EXERCISE DIRECTIONS: Retype everything from the line containing "Food Supply Chain (320, 797)" down to the line containing "Supply Chain (312, 882)", both lines included.

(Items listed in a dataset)
<<<<

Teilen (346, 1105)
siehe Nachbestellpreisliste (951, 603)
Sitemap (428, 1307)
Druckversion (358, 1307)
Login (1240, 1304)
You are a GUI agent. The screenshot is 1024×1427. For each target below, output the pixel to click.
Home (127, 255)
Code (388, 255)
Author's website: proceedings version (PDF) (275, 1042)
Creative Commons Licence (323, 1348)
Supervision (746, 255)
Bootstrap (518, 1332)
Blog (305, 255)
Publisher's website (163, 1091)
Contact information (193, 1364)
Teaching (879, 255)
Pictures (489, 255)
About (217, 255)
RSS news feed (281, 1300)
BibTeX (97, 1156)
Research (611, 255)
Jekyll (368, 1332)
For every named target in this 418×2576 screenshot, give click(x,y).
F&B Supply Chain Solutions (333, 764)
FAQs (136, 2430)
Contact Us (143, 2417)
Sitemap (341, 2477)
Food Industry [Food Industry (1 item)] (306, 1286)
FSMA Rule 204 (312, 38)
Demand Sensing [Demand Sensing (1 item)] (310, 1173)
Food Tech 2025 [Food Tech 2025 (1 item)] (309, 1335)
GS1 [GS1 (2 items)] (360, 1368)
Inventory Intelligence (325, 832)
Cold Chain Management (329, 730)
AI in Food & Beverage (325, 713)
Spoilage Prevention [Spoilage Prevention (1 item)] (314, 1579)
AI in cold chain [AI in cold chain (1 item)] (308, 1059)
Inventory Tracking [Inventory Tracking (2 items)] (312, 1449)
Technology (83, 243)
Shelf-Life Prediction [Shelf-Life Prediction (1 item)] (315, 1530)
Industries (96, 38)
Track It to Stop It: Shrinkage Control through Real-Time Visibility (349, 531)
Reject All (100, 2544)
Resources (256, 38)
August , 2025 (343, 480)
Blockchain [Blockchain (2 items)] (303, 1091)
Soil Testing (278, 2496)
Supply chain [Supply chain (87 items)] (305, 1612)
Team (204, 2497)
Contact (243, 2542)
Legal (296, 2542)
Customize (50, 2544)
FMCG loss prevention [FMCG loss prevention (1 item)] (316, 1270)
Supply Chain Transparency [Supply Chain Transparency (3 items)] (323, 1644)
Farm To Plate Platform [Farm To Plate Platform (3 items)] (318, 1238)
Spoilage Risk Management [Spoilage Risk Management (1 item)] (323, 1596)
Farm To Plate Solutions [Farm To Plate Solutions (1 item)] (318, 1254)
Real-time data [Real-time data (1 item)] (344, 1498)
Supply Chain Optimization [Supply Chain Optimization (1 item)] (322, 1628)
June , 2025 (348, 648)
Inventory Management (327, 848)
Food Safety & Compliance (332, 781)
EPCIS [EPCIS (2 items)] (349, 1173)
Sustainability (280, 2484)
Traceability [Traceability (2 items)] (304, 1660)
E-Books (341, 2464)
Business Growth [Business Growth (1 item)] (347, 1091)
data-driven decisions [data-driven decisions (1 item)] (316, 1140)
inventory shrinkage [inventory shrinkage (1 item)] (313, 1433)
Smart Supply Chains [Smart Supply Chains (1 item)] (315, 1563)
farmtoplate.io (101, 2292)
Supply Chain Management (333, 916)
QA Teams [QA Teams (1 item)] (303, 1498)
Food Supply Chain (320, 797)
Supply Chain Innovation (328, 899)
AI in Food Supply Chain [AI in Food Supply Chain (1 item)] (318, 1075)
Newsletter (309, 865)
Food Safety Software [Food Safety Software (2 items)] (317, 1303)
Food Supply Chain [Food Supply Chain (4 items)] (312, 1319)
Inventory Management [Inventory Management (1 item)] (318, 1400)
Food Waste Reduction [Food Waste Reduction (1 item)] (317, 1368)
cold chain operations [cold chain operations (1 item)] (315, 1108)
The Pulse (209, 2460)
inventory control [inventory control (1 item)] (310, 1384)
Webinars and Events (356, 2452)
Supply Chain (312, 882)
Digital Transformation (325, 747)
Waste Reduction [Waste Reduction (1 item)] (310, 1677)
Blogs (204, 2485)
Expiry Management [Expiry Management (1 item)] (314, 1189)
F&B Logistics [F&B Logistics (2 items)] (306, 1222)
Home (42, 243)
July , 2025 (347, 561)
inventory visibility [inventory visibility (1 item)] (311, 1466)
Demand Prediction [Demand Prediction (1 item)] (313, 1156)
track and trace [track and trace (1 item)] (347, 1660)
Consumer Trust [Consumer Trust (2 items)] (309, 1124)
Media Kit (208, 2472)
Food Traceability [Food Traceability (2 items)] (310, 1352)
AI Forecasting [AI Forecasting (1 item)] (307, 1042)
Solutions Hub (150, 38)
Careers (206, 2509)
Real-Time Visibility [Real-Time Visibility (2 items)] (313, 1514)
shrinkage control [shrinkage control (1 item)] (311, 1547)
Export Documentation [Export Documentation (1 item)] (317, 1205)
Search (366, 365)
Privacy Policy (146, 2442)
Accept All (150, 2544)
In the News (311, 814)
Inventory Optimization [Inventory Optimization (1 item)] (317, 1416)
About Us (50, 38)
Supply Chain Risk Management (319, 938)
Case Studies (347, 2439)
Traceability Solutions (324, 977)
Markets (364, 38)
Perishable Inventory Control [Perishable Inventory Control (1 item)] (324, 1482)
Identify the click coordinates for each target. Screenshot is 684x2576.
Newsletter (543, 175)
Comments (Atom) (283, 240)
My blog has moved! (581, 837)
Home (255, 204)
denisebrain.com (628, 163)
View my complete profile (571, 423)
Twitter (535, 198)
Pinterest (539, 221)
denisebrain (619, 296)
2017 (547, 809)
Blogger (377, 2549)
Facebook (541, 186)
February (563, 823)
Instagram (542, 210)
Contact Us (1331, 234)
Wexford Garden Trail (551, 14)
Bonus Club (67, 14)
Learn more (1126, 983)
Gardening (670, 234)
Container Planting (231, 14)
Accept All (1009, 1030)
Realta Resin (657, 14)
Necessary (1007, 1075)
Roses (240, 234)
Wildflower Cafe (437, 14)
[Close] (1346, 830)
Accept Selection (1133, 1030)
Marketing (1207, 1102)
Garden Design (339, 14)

>>>>

ANSWER FOR THIS EXERCISE:
Food Supply Chain (320, 797)
Supply Chain Innovation (328, 899)
AI in Food Supply Chain [AI in Food Supply Chain (1 item)] (318, 1075)
Newsletter (309, 865)
Food Safety Software [Food Safety Software (2 items)] (317, 1303)
Food Supply Chain [Food Supply Chain (4 items)] (312, 1319)
Inventory Management [Inventory Management (1 item)] (318, 1400)
Food Waste Reduction [Food Waste Reduction (1 item)] (317, 1368)
cold chain operations [cold chain operations (1 item)] (315, 1108)
The Pulse (209, 2460)
inventory control [inventory control (1 item)] (310, 1384)
Webinars and Events (356, 2452)
Supply Chain (312, 882)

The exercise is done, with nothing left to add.